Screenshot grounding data
*** Begin section ***
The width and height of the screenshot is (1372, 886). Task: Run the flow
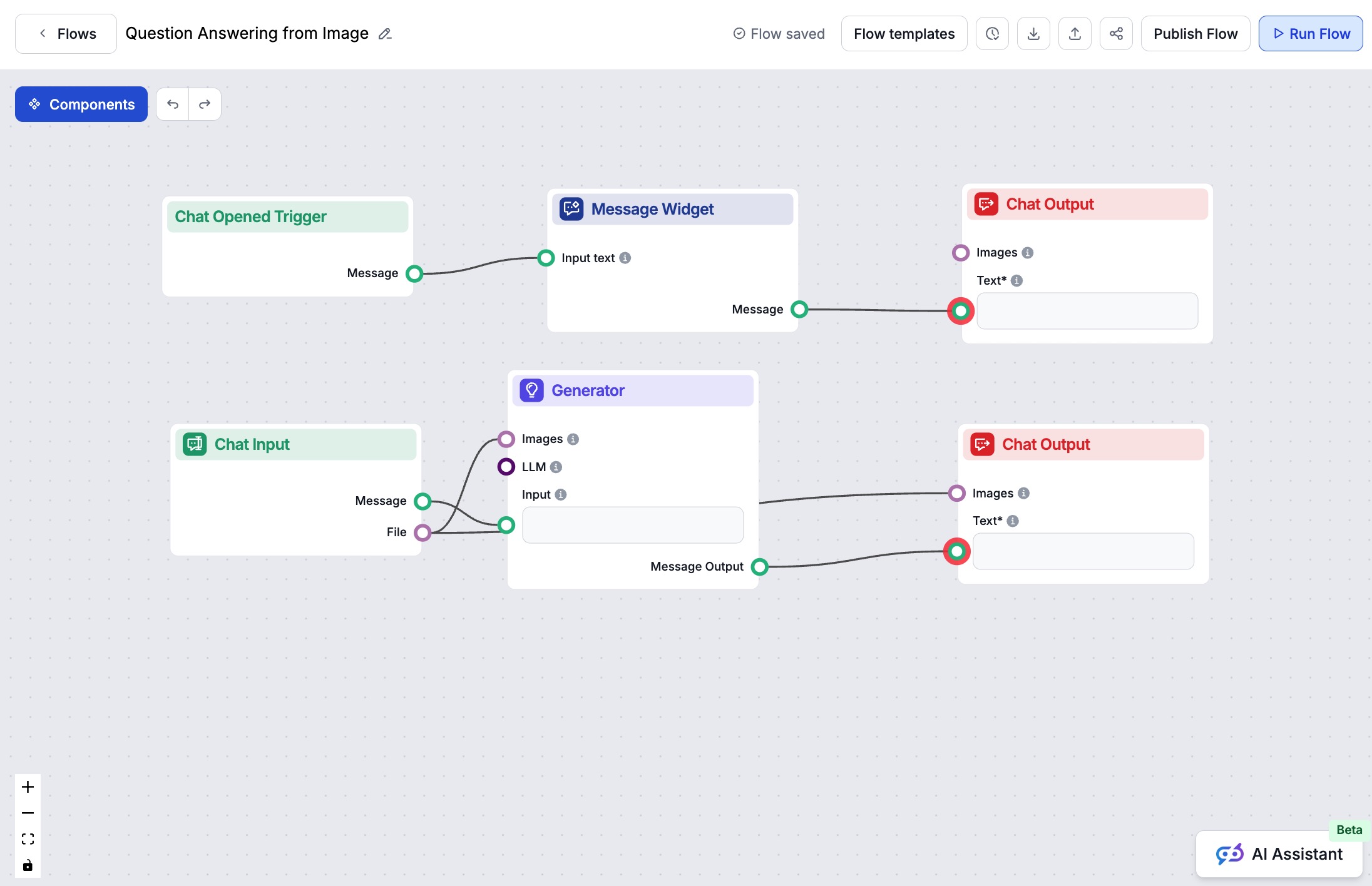tap(1311, 34)
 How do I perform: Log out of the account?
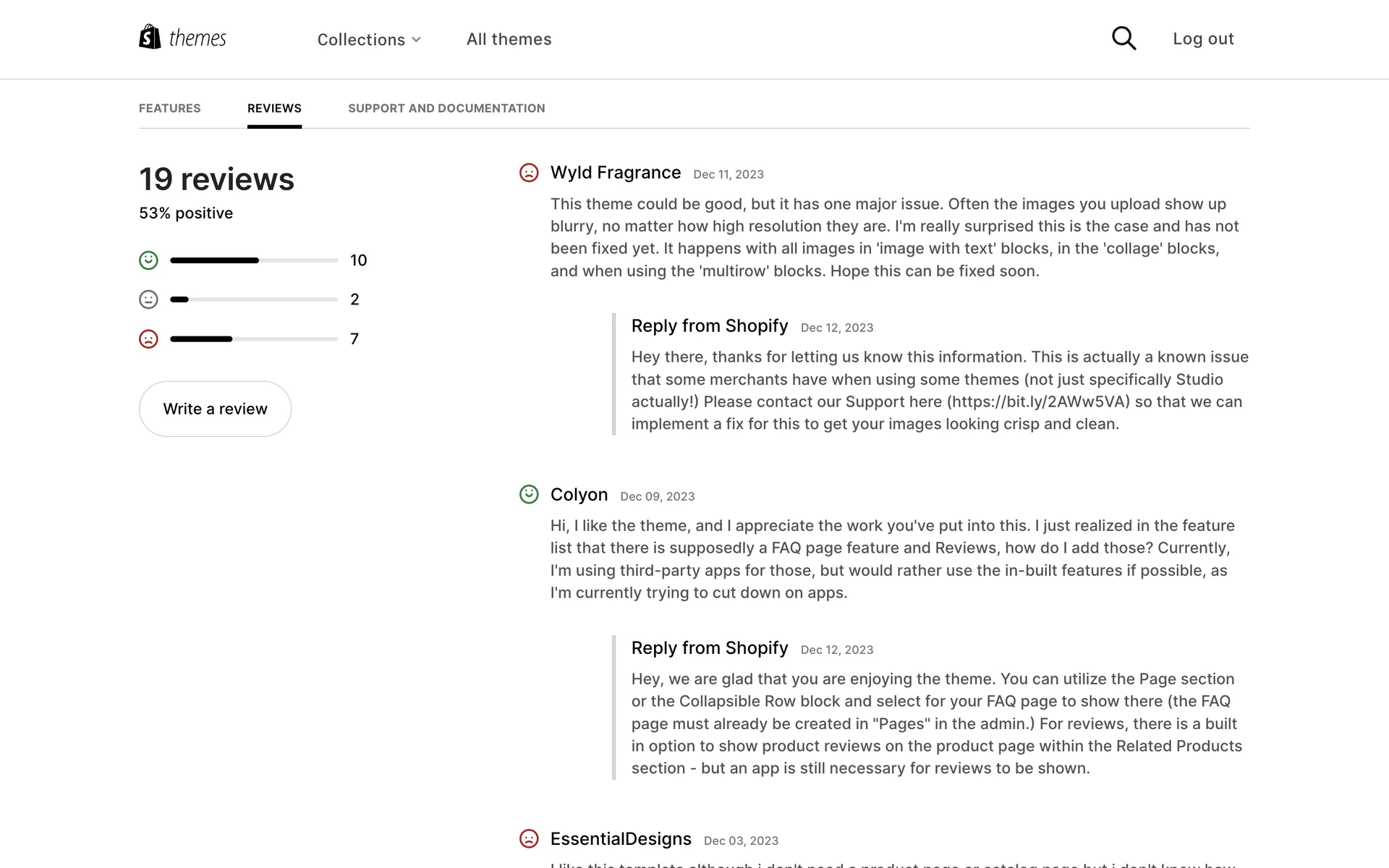(1203, 39)
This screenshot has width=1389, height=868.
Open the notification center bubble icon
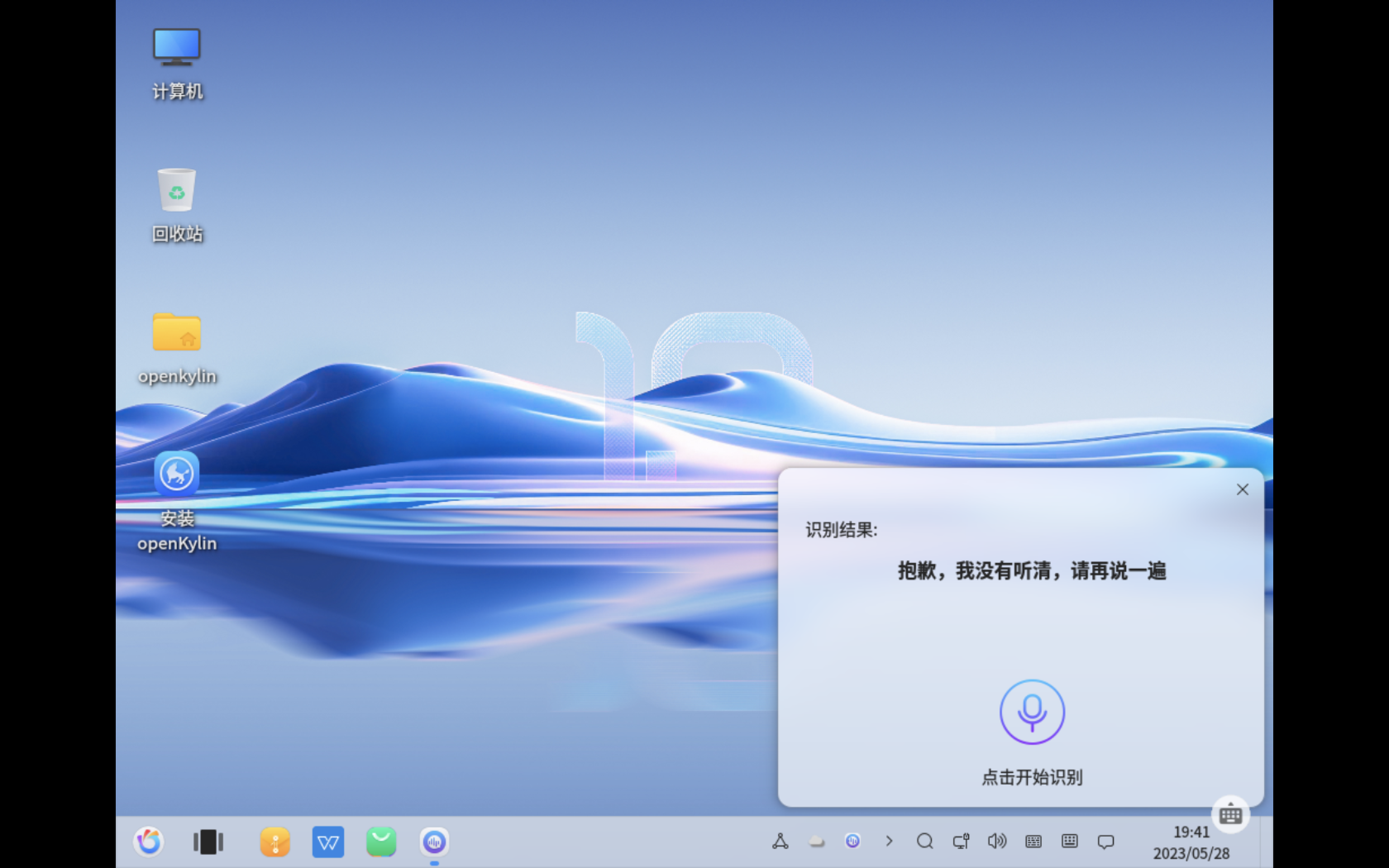pos(1105,842)
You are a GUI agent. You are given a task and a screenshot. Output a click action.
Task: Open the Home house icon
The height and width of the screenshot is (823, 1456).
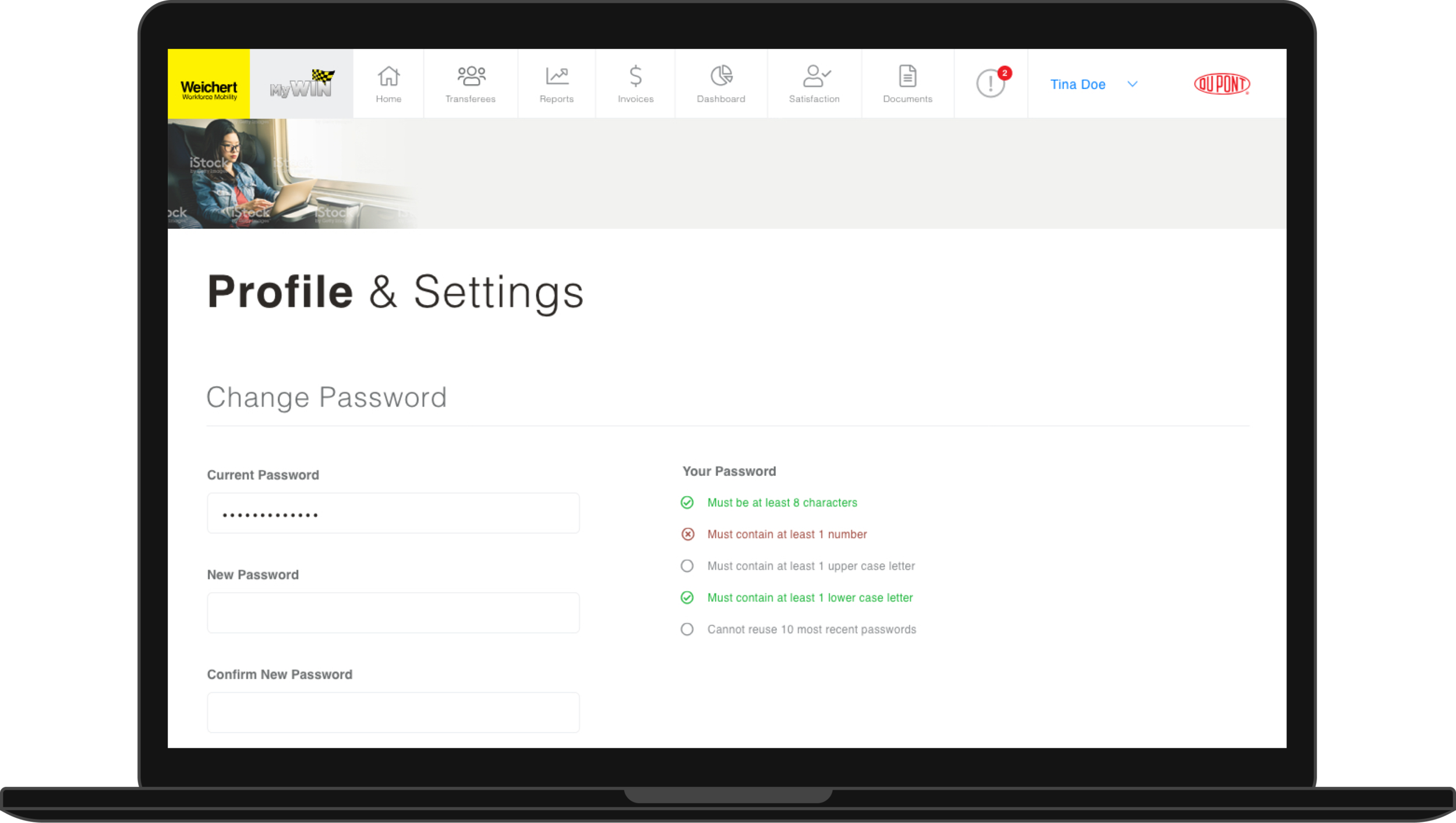click(388, 76)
*** End section ***
■ What is being asked: Verbatim output of every entry above is required, though pictures are to be left out.

■ Output for this exercise:
The width and height of the screenshot is (1372, 886). Task: Run the flow
tap(1311, 34)
 How do I perform: Log out of the account?
(1203, 39)
This screenshot has width=1389, height=868.
Open the notification center bubble icon
pos(1105,842)
You are a GUI agent. You are given a task and a screenshot. Output a click action.
Task: Open the Home house icon
The height and width of the screenshot is (823, 1456).
click(388, 76)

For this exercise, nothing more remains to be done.